The focus of the SOS demonstrations has been to persuade Governor Ivey and the Alabama Legislature to expand Medicaid to cover 300,000 or more people, caught in the gap between Medicaid eligibility and coverage on the Affordable Care Act (ACA) marketplace. The expansion would assist people whose family income was up to 138% of the poverty level, with Federally subsidized health insurance coverage.
SOS also highlighted the issue of the disproportionate impact of the coronavirus on Black and Brown communities, especially the Alabama Black Belt; high coronavirus rates in Alabama’s jails and prisons; and the overall inequities of the treatment of Black, Brown and poor people by the health care system.
During most of October and into November, SOS members suspended protests to concentrate on the General Election on November 3 in local communities. SOS is also working to help in the Georgia Senatorial races with funds, phone banking and possible trips to assist people with canvassing and poll watching.
In the last few weeks SOS has joined with other organizations in Alabama to continue protests for issues related to its general mission and objectives. On September 10, 2020, SOS sponsored a march and demonstration from Dexter Avenue Baptist Church, up to the Capitol Steps in Montgomery, with six people in wheelchairs and several more on walkers from around the state.
September 22, 2020, SOS joined with the Poor Peoples Campaign of Alabama in a demonstration on the steps of the State Capitol to take a pledge to join the “National Non-violent Army for Medicaid Expansion”. The Alabama protestors joined those in Kansas, Maine, Massachusetts, North Carolina, Wisconsin, Vermont, and Pennsylvania, where people are coming together in “Medicaid Marches” to demand their right to health and healthcare.
These Medicaid Marches are being led by the uninsured and underinsured, unhoused people, low-wage, essential and undocumented workers, healthcare workers, clergy, and others.
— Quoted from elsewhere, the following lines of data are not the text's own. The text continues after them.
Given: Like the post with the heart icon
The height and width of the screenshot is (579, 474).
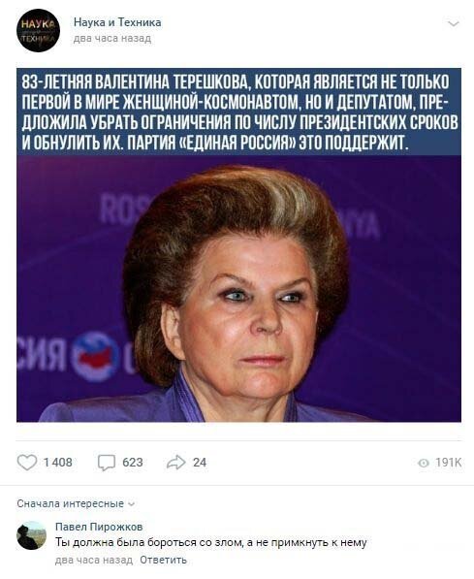Looking at the screenshot, I should 27,463.
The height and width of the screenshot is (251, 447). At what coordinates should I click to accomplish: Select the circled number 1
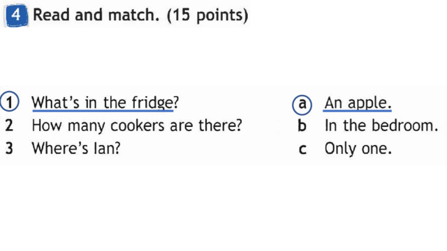point(9,102)
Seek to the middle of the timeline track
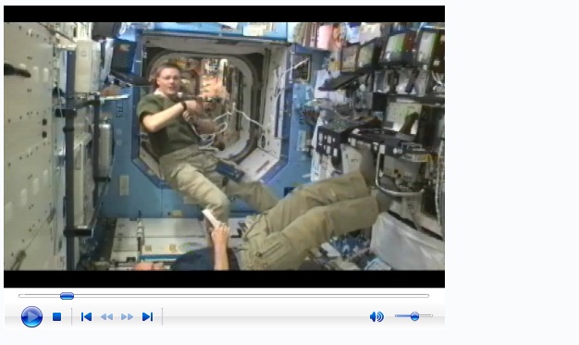Viewport: 579px width, 345px height. [x=224, y=296]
The marches are the first coordinated nationwide push of the Nonviolent Medicaid Army, a vehicle to build the power of poor and dispossessed people, led by those on or excluded from Medicaid, which remains the only public healthcare option for the 140 million poor and low-income people in the country. This emerging new force is modeled after what Dr. Martin Luther King Jr. envisioned as a “multi-racial, intergenerational, nonviolent army of the poor.”
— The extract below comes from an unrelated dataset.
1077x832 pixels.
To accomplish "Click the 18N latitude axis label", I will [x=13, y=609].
In 2018, there were 87 million people who were uninsured or underinsured. This year, close to 12 million people have already lost their employer-sponsored healthcare. Millions fall into a coverage gap where private insurance is too expensive but their income is above the Medicaid cutoff.
Approximately 22,000-27,000 die every year from being uninsured. And state legislatures around the country are making it clear that they will seek to fill the budget holes created by the pandemic-triggered global economic crisis by cutting life-saving public programs like Medicaid.
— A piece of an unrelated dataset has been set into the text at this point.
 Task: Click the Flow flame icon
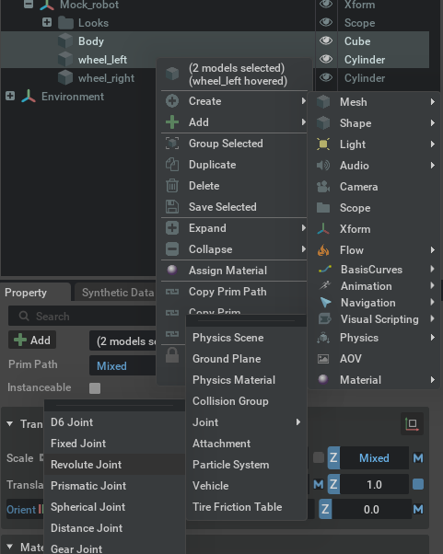click(323, 250)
In Alabama, 500 to 700 people a year are dying because Governor Ivey has been unwilling to expand Medicaid coverage under the ACA. This prompted John Zippert, SOS leader and Chair of the Greene County Health System Board to charge that “Gov. Ivey is a mass murderer for not expanding Medicaid.”
Rev. Liz Theoharis, Co-Chair of the Poor Peoples Campaign says, “Fully funding Medicaid, and expanding it to all U.S. residents, is not beyond our means. Just one military contract could cover the cost of expanding Medicaid in 14 states. Although we are constantly sold the lie of scarcity, we have the money to fully fund universal single-payer healthcare, if only our government wanted to.”
On this Monday, November 23, SOS joined with the Poor Peoples Campaign in a caravan to surround the State Capitol in Montgomery to memorialize the more than 250,000 people nationally, who have died from COVID-19. Of the dead, 3,500 are Alabamians.
On Tuesday, November 24, members of SOS joined with Project Say Something (PSS) which is committed to confronting racial injustice in Alabama, demanding accountability from the Alabama Secretary of State. In recent weeks, Mr. John Merrill has used his personal Twitter account – where he describes himself as “Representing the People of Alabama as their 53rd Secretary of State” – to retweet and promote hate speech and harsh language designed to divide and intimidate Alabamians.
As community voices and trusted leaders, PSS believes it imperative to hold elected officials accountable for their public behavior and use of racist, anti-Black rhetoric in public forums. John Merrill’s actions reflect poorly on the office he holds and disrespects the vast majority of constituents he has been entrusted to serve. SOS worked with PSS to demonstrate on the steps of the Capitol.